-- Assigned task --
Transcribe the entries exactly. Start at the top, stop after the line with "Image resolution: width=600", and omit every picture.
=== Material supplied ===
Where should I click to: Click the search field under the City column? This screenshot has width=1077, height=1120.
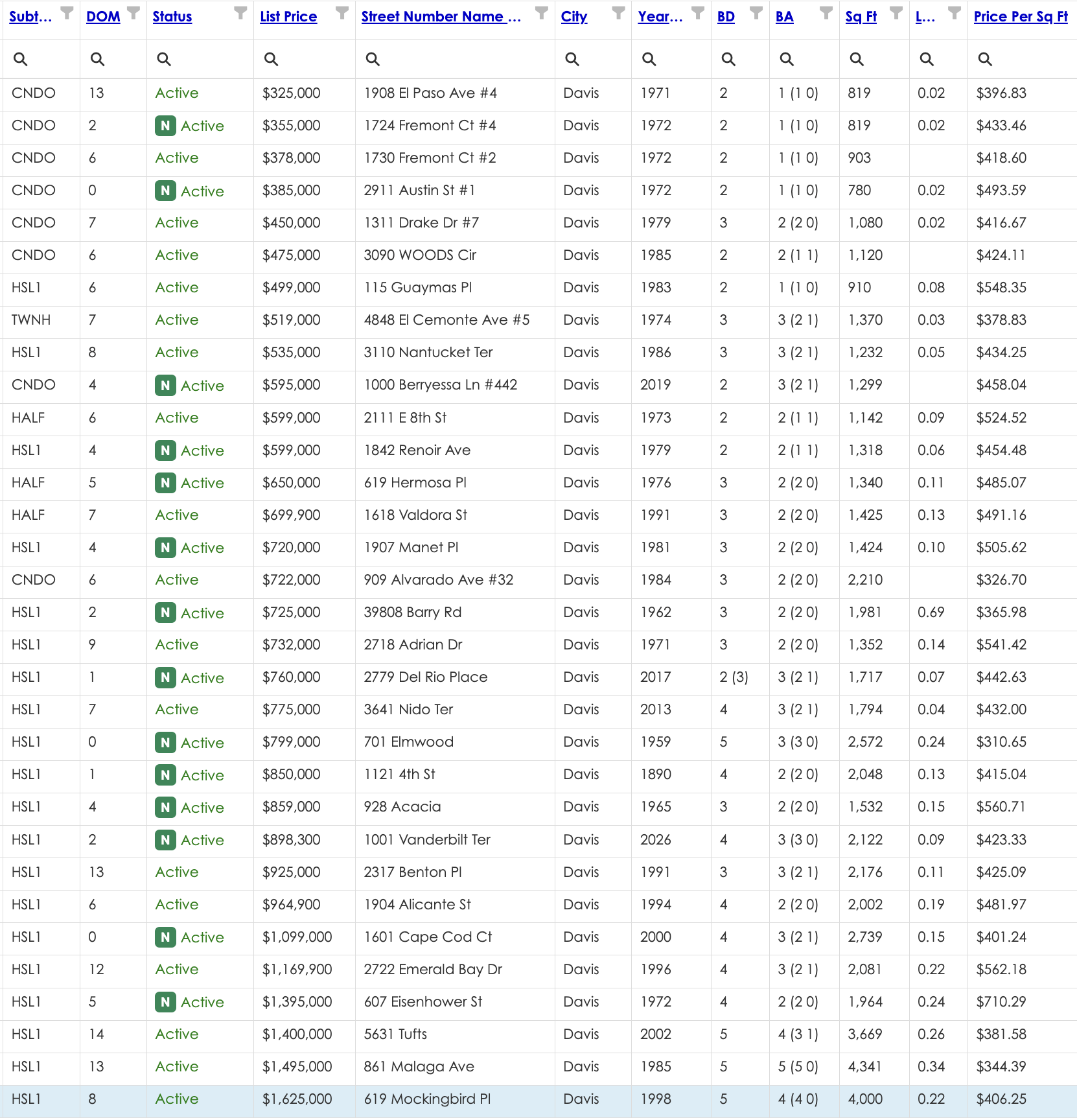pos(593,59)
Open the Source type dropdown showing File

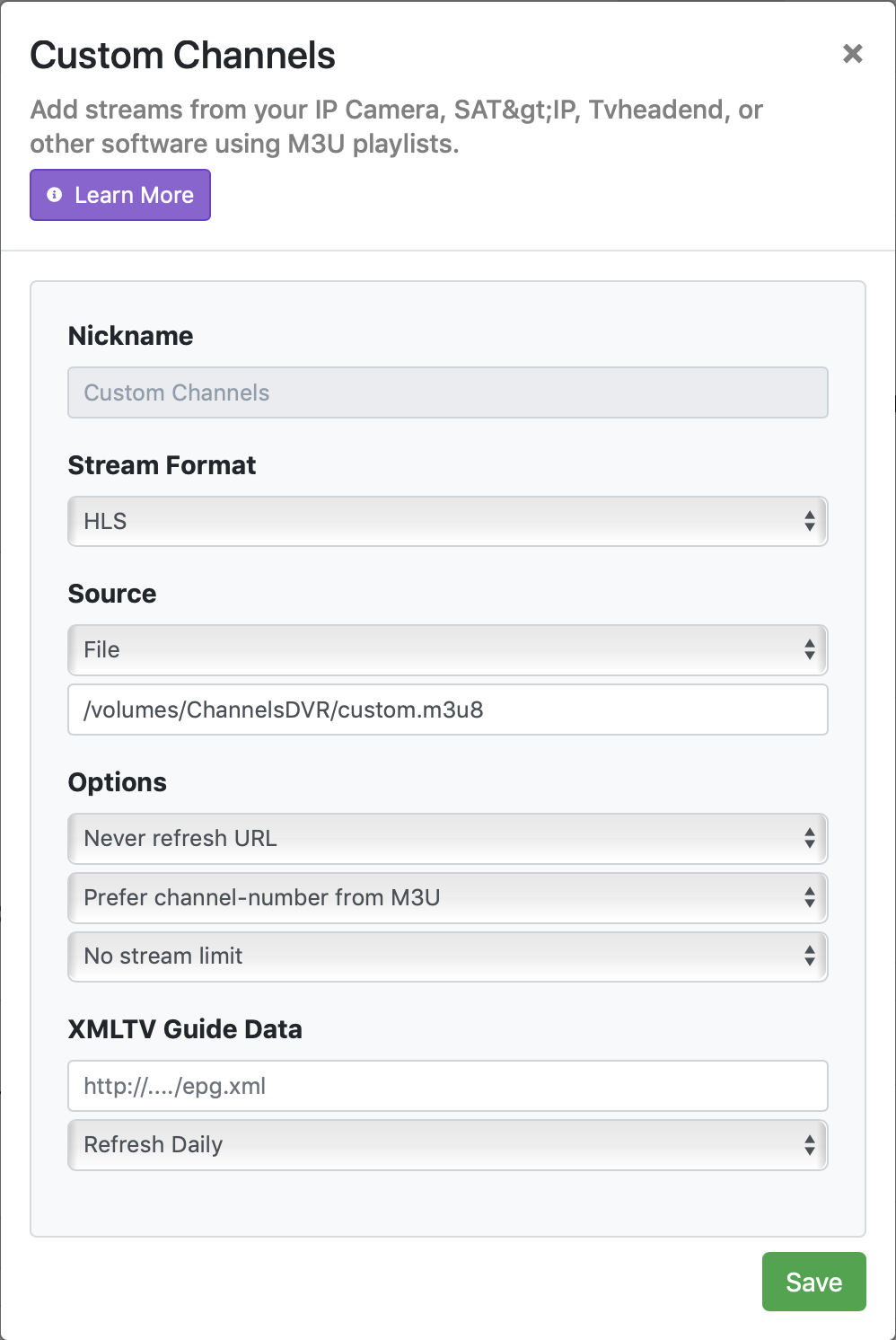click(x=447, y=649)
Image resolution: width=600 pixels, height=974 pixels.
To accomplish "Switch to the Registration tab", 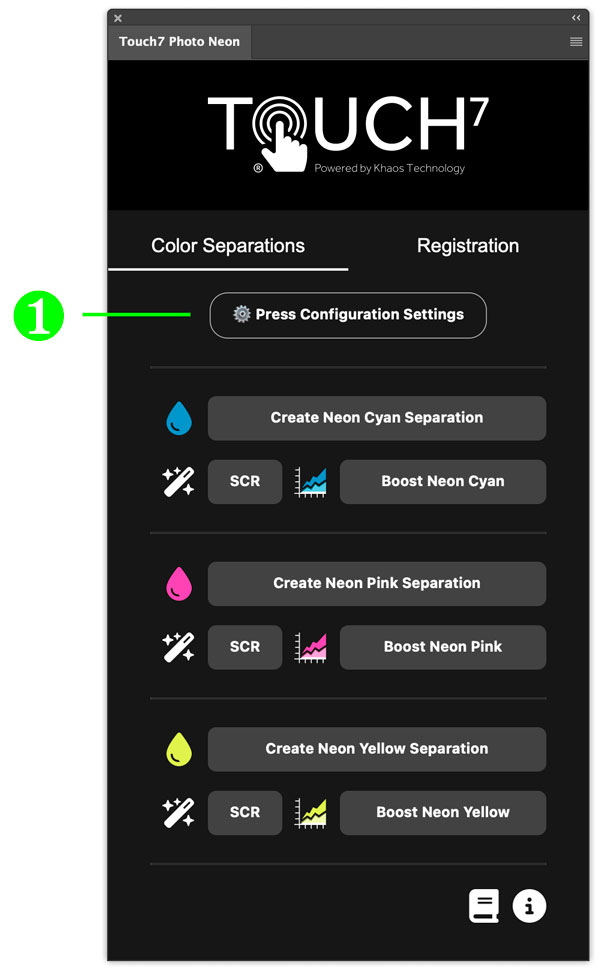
===
-- Output below --
Where should I click to: Click the search field under the City column? This screenshot has width=1077, height=1120.
pos(593,59)
Open the Source type dropdown showing File

click(x=447, y=649)
Image resolution: width=600 pixels, height=974 pixels.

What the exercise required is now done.